In a study published in the Physics of Fluids, scientists have found that your posture could affect how fast your stomach absorbs painkillers/drugs that are taken orally, the Mirror reports.
According to the study, it’s best to lie down laterally on your right side when taking a tablet.
When you lie on your left side, the stomach’s exit into the duodenum (the first part of the small intestine) is reportedly at its highest point. In this position, the rate at which a drug leaves the stomach and enters into the bloodstream is significantly reduced, informs the Guardian.
For the study, scientists reportedly used a state-of-the-art biomimetic simulator called a “StomachSim” – a computer simulation of a human stomach based on MRI imaging. In this case, scientists used the modelling data of the stomach of a 34-year-old male known as “Duke” the Guardian said.
According to the study, lying on the right side (in some cases) reportedly led to a doubling of the concentration of the active ingredient released.
Scientists say that the modelling is believed to be the first of its kind – to couple gastric biomechanics with pill movement and drug dissolution to quantify an active pharmaceutical ingredient passing through the pylorus (the opening of the stomach) into the duodenum, the Mirror states.
But what about those who stand and take their medicines? Scientists have mentioned that standing and taking the medicine is certainly better than lying on your left.
According to the experts, standing and leaning back a bit is better still, the Guardian reports. But after testing a variety of postures on the StomachSim, it was found that lying on your right side is the best way to take a painkiller.
In case you’re wondering if this holds true for all the different kinds of pills you might take…the answer is a bit complicated. The Guardian informs that some pills are designed to release their active ingredient slowly, others quickly, so hastening dissolution is not always a good thing.
Study co-author Professor Rajat Mittal, of Johns Hopkins University, is reported to have said, “Oral administration is surprisingly complex despite being the most common choice for drug administration.
“When the pill reaches the stomach, the motion of the stomach walls and the flow of contents inside determine the rate at which it dissolves. The properties of the pill and the stomach contents also play a major role.
“However, current experimental or clinical procedures for assessing the dissolution of oral drugs are limited in their ability to study this, which makes it a challenge to understand how the dissolution is affected in different stomach disorders, such as gastroparesis, which slows down the emptying of the stomach.”

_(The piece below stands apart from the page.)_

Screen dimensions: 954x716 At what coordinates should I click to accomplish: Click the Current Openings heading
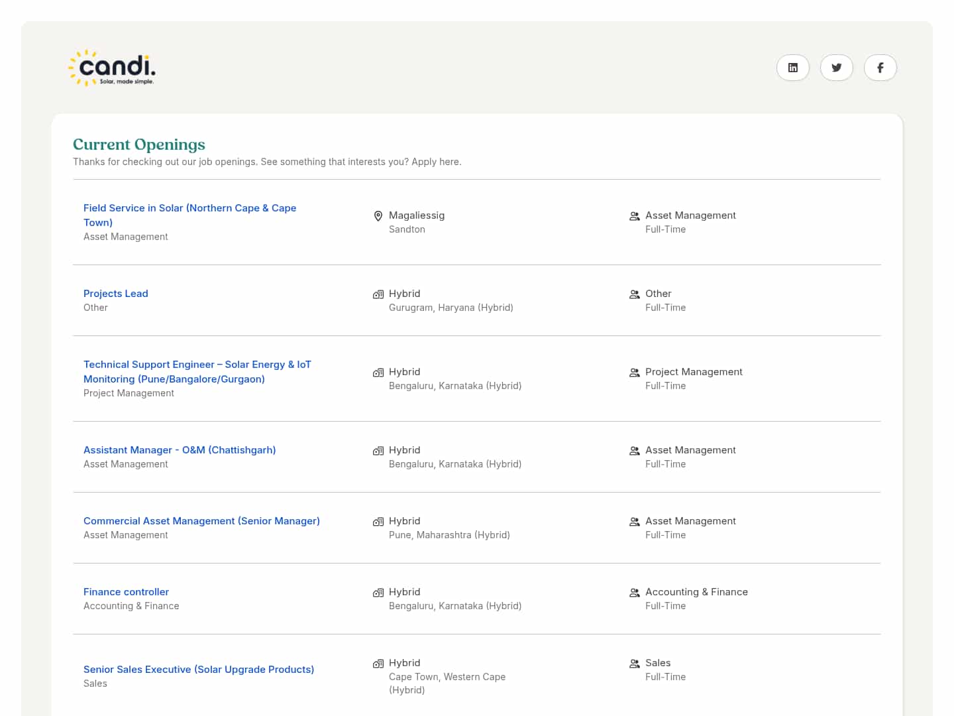(x=139, y=145)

There are also a lot of other factors involved, the Guardian says. This includes stomach contents, stomach motility, and gastric fluid dynamics. “In particular,” the study says, “stomach contractions induce pressure and shear forces that generate complex pill trajectories.”
Prof Mittal adds, “This results in varying rates of pill dissolution and non-uniform emptying of the drug into the duodenum and, sometimes, gastric dumping in the case of modified-release dosage.
“Together, these issues pose several challenges for the design of drug delivery.”